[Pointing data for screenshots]
######

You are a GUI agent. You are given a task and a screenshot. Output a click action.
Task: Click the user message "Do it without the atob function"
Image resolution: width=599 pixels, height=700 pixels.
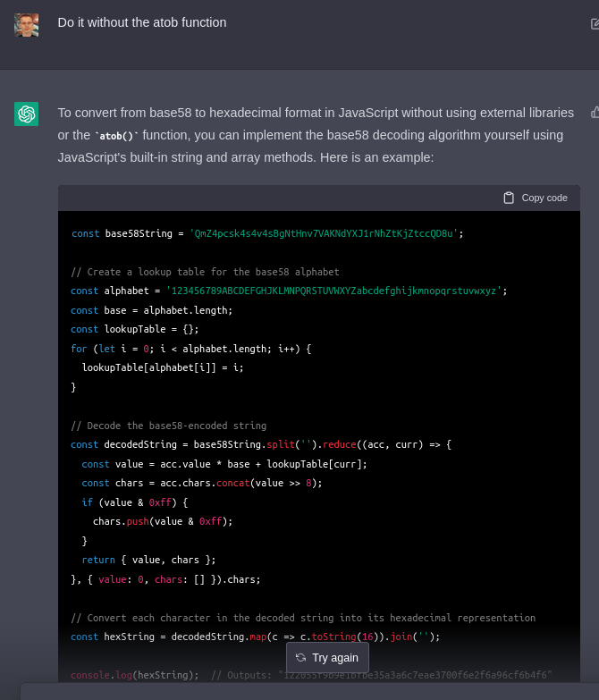[142, 22]
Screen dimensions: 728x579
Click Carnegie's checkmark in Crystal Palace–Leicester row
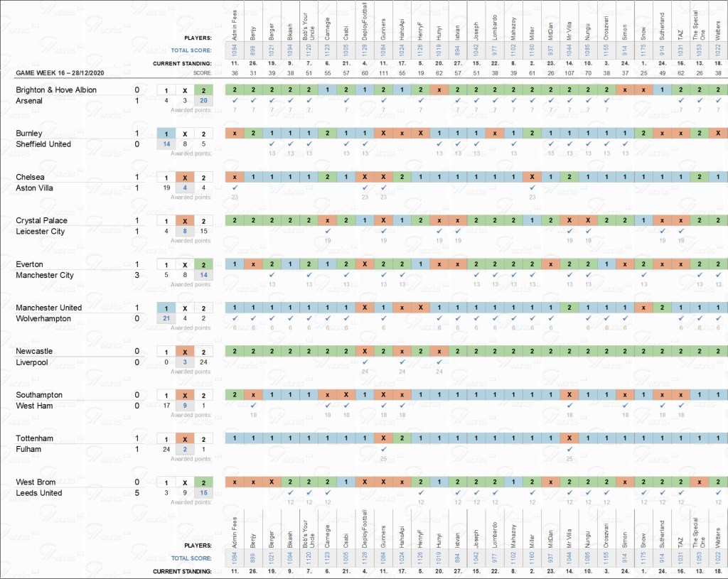pyautogui.click(x=328, y=231)
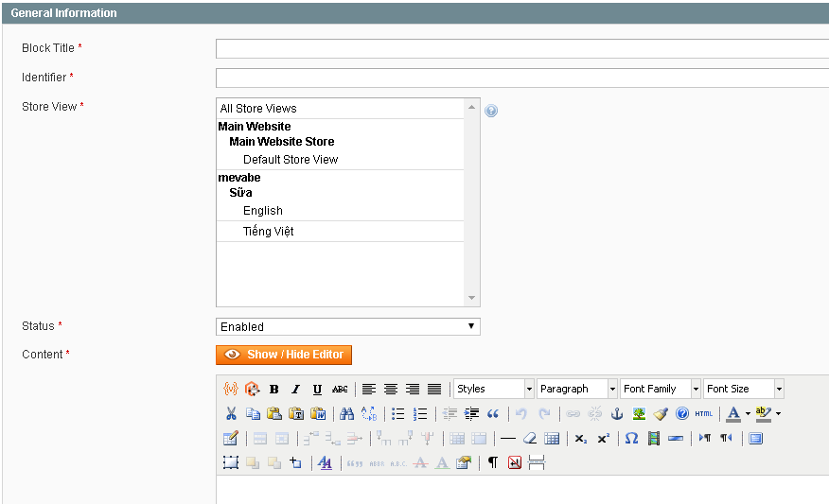Toggle the bulleted list

point(398,413)
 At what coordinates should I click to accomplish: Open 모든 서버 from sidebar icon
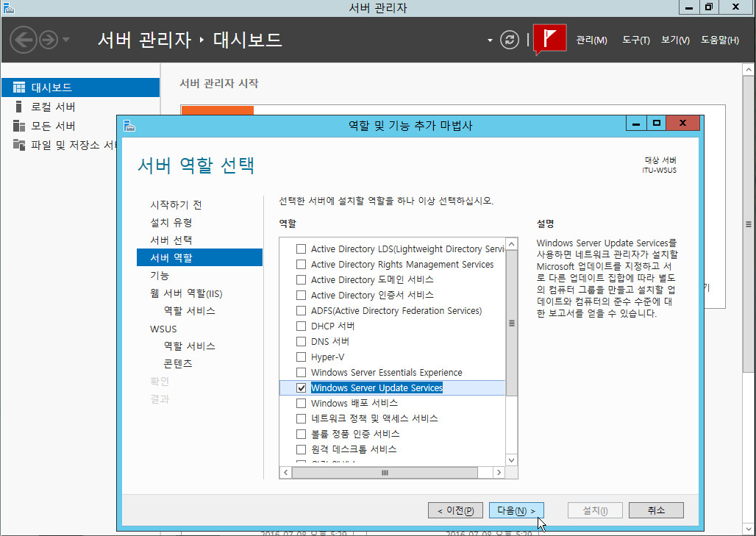(x=19, y=126)
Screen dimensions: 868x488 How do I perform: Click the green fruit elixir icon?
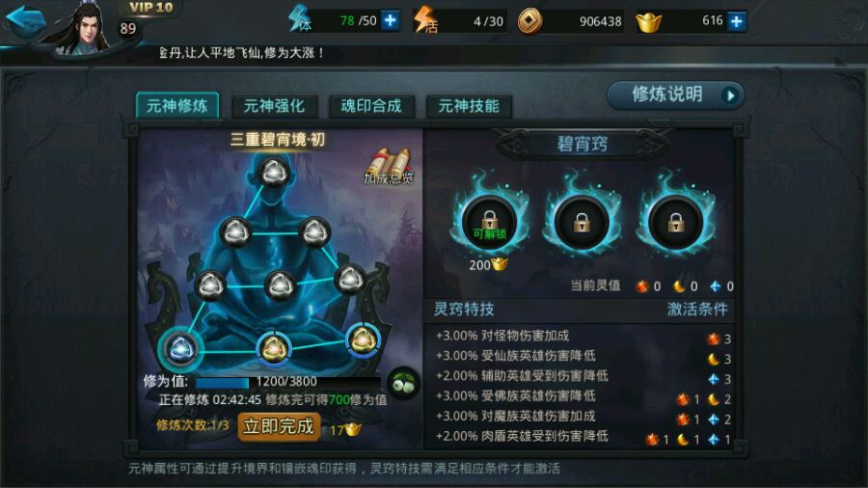pyautogui.click(x=403, y=384)
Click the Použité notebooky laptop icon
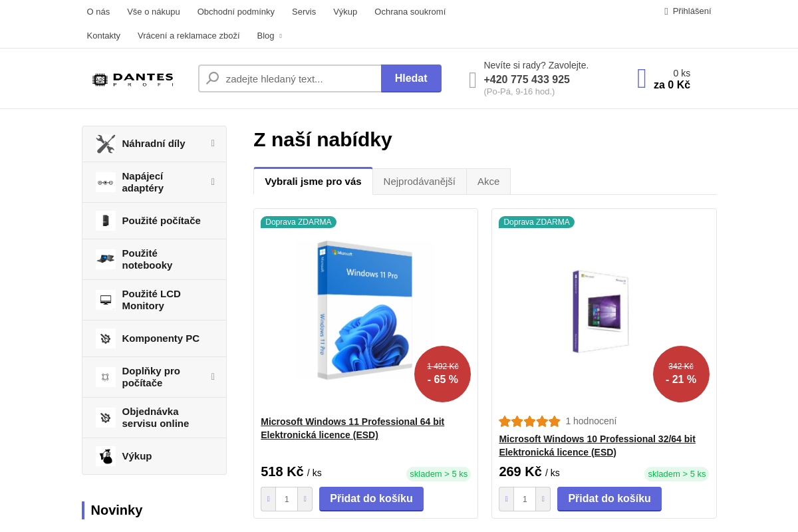 click(x=105, y=259)
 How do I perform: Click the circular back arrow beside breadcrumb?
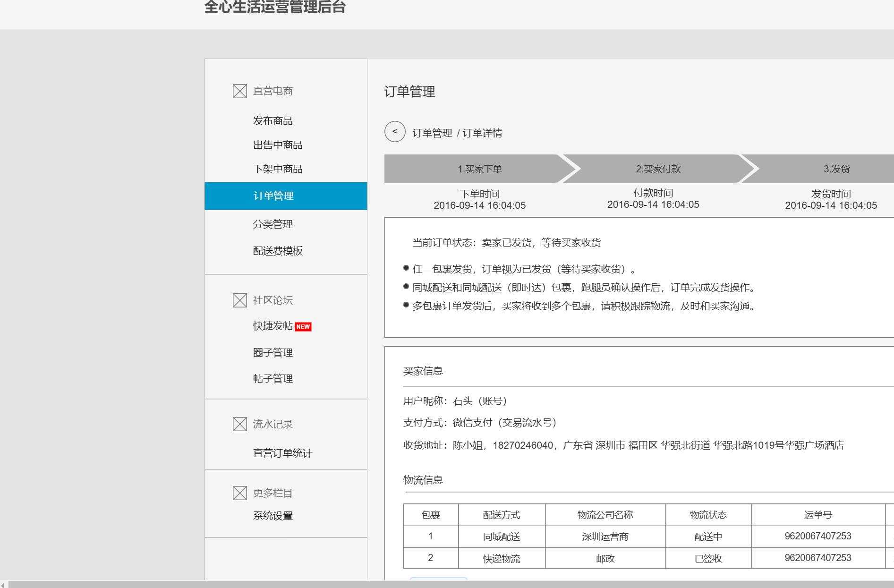pos(395,133)
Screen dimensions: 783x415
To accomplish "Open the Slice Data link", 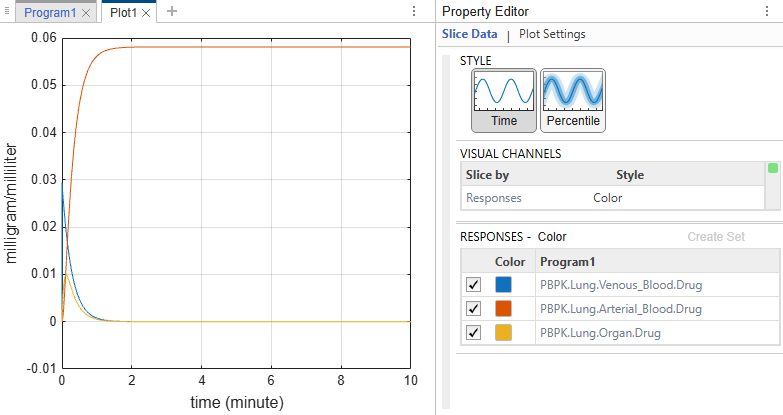I will click(469, 34).
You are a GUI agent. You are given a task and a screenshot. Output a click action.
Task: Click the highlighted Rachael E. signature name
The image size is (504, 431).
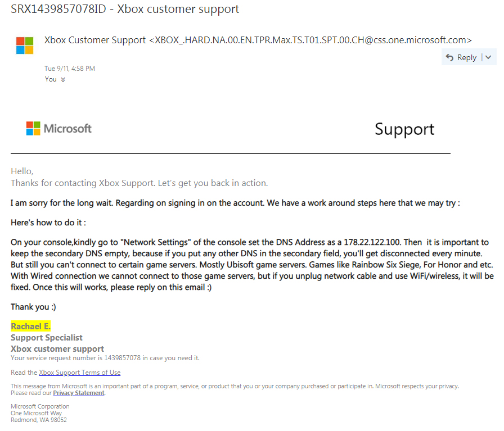pos(30,326)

######

• _DESCRIPTION OF THE TASK_
Return the lines from the start through the line containing "pos(395,133)", inclusive, reproducing them exactly. Leave the pictures out of your answer.

• _RESPONSE TO THE TASK_
You are a GUI agent. You are given a task and a screenshot. Output a click action.
Task: Click the user message "Do it without the atob function"
Image resolution: width=599 pixels, height=700 pixels.
[142, 22]
Screen dimensions: 728x579
Click Carnegie's checkmark in Crystal Palace–Leicester row
pyautogui.click(x=328, y=231)
Toggle the bulleted list

point(398,413)
 At what coordinates should I click to accomplish: Open 모든 서버 from sidebar icon
(x=19, y=126)
Screen dimensions: 868x488 How do I perform: Click the green fruit elixir icon?
pyautogui.click(x=403, y=384)
Click the Použité notebooky laptop icon
 click(x=105, y=259)
 How do I perform: Click the circular back arrow beside breadcrumb?
pos(395,133)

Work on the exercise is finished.